Welcome! Here are the website rules, as well as some tips for using this forum.
Need to contact us? Visit https://heatinghelp.com/contact-us/.
Click here to Find a Contractor in your area.

Downfiring

Options
Hi Keith,
Thanks for the reply. I did contact Burnham concerning reducing the boilers' output. The gentleman who wrote back stated it can be done (by a heating contractor) quite easily provided a combustion analysis is done afterward. He said the reduction usually only amounts to about 12 to 15%.

I was informed by others that there is a potential problem with un-even heating of the boiler sections if this is done. Is this true?

What are my other options, short of installing a smaller boiler?

Thanks, Roland

Comments

  • nitwouttgrict2118451
    Options
    Downfiring

    Hi All,
    It has been said that a gas boiler can be downfired to reduce it's output. I have a Burnham PVG-4 (104k input, 90k output) that is about 3 times bigger than the Slant-Fin calculated heat loss.

    This unit was installed by a "Professional" heating contractor who did no meaningfull heatloss calculation other than a back-o-the estimate approximation using the existing radiation. Either that or he just replaced the boiler with the same size as the one he removed.

    I'm told that it's acceptable to reduce the boilers' output by 20%. How is this done? I'm not too comfortable with trying to do this myself so "Professional" help (god help me) will be required.
    Thanks,Roland........
  • Keith_32
    Keith_32 Member Posts: 1
    Options


    Downfiring can cause problems. Make sure to talk to Burnham before you do it, and get the guys name before you take tool to boiler. The chimney can be to cold if you downfire, the refractory patterns won't be the same. And if you're three times oversized a 20% reduction isn't going to help you much. There are other solutions that require more work but that will do the job for you.
  • Cosmo_3
    Cosmo_3 Member Posts: 845
    Options
    You could....

    take apart the sections, remove a few from the middle, put it back together, buy the appropriate sized burner, and cut the jacket to fit........

    Or

    Save a lot of time/money, as well as not mess with liabilities by buying a nice small gas-fired mod/con

    ;)

    Cosmo
  • nitwouttgrict2118451
    Options
    De-Rating

    Hi Cosmo,
    I could borrow my brothers' SAWZ-ALL and have at it! Or I could stuff rags in some of the tubes. Seriously had I known this time last year, I'd have gone with a smaller boiler. The Mod-Con sounds tempting, but, I'll probably be pushing up daisies before I realize pay-back!

    Roland........
  • Cosmo_3
    Cosmo_3 Member Posts: 845
    Options
    Haha

    Well, you never now about pay-back.

    Try to run the numbers, you never know

    Good Luck

    Cosmo
  • siggy
    siggy Member Posts: 79
    Options
    wider differential

    You might want to consider using an operating controller with a wide differential to fire the burner. This would be in series with other safety controllers, and the later would be set high enough to prevent interference with the operating controllers.

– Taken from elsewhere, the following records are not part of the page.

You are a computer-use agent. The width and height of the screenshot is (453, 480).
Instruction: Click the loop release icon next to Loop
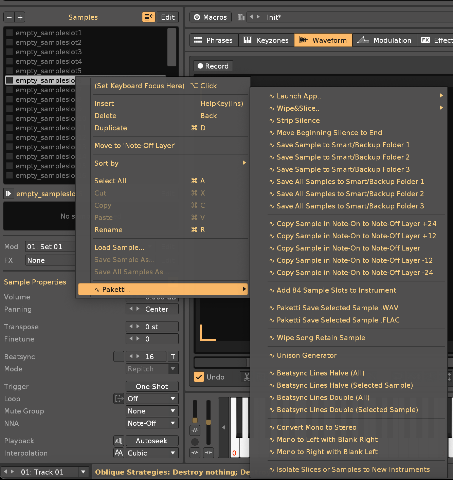coord(119,399)
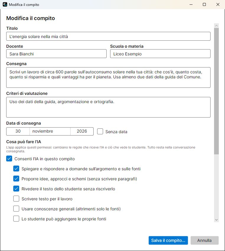Check Usare conoscenze generali option
Screen dimensions: 225x251
tap(16, 209)
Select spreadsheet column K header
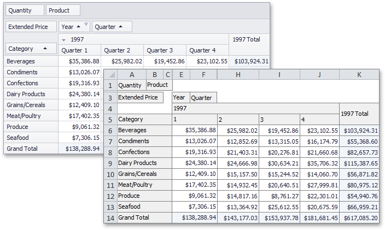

    Wider differentials will "exercise" the inherent thermal mass in the boiler making it function similar to a buffer tank. The result should be longer but less frequent cycling.

    I'm not sure what type of distribution system the boiler is connected to. If low temperature radiant - use a mixing device to smoothen out the supply temperature to the radiant circuits. I believe tekmar has a set point control that can go as wide as a 40ºF differential. An outdoor reset controller with automatically widening differential at lower load conditions would also help.

    Again, make sure the operating controller with the wider differential is "backed up" by a high limit safety controller. We use manual reset high limit controllers on most of our designs, even when codes don't mandate it.
This discussion has been closed.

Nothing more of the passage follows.